Closed mcrawforddt closed 9 months ago

mcrawforddt commented 9 months ago

Use C99 when compiling.

reedjc commented 9 months ago

We need to support clang and other compilers. We also need to support overriding CC.

mcrawforddt commented 9 months ago

CC can be overridden here, but since you mentioned another autoconf directive in slack I'll try including that one instead.

edmonds commented 9 months ago

Personally I'd just update to autoconf 2.70 and keep using AC_PROG_CC.

edmonds commented 9 months ago

@mcrawforddt You don't need to tamper with CFLAGS at all. All you need to do is use a new enough autoconf and call the AC_PROG_CC macro.

https://www.gnu.org/software/autoconf/manual/autoconf-2.71/html_node/C-Compiler.html#index-AC_005fPROG_005fCC-1

If necessary, options are added to CC to enable support for ISO Standard C features with extensions, preferring the newest edition of the C standard that is supported. Currently the newest edition Autoconf knows how to detect support for is ISO C 2011. After calling this macro you can check whether the C compiler has been set to accept standard C by inspecting the shell variable ac_prog_cc_stdc. Its value will be ‘c11’, ‘c99’, or ‘c89’, respectively, if the C compiler has been set to use the 2011, 1999, or 1990 edition of the C standard, and ‘no’ if the compiler does not support compiling standard C at all.
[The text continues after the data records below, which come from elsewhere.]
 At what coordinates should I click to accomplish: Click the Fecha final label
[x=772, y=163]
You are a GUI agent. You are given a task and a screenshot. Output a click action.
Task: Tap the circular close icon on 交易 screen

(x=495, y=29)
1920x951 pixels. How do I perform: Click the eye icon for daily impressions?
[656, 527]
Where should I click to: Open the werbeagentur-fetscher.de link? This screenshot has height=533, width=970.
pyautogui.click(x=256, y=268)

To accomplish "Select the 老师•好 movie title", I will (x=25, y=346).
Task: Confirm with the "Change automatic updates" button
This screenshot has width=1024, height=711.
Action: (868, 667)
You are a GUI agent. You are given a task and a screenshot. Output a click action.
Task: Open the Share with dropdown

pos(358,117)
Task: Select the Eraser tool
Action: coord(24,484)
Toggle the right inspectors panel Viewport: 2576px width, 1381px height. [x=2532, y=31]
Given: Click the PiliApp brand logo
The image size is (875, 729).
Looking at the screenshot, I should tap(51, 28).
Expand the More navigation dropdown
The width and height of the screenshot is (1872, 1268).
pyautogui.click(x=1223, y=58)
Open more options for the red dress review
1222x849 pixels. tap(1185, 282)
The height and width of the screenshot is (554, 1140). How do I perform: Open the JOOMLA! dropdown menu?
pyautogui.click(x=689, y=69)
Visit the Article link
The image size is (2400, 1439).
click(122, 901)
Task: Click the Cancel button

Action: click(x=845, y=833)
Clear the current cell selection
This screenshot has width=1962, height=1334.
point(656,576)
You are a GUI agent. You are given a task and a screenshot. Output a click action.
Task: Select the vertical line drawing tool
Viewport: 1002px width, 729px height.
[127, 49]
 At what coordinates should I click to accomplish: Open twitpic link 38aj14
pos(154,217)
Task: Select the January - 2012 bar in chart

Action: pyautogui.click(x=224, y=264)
mcrawforddt commented 9 months ago

I think the problem we're hitting is that autoconf on centos7 is not new enough. I tried using that macro, and it didn't build correctly there. The current version builds on all supported targets, including centos7 and rocky9.

edmonds commented 9 months ago

I think the problem we're hitting is that autoconf on centos7 is not new enough. I tried using that macro, and it didn't build correctly there. The current version builds on all supported targets, including centos7 and rocky9.

The autoconf version only really matters on the development environment where the tarballs are produced (where you run make dist), and that can be as up-to-date as necessary. Then the release tarballs can be used to build on the older "EL" platforms and you get the benefits of the up-to-date autoconf macros. The whole point of autoconf is that it produces an independent, redistributable configure script that embeds the current versions of the macros.

If you're trying to run autoreconf on every end user platform that you're trying to support, that's not the way autoconf is supposed to be used and it will be frustrating because the older "EL" platforms ship with old versions of autoconf, like CentOS 7 apparently shipped with autoconf 2.69 which is more than a decade old at this point.

mcrawforddt commented 9 months ago

We'll examine alternatives for updating the build process. Right now, everything that isn't an extremely out of date version works, so we'll carry a patch for the short window of support for centos7 while we look at cross-platform improvements.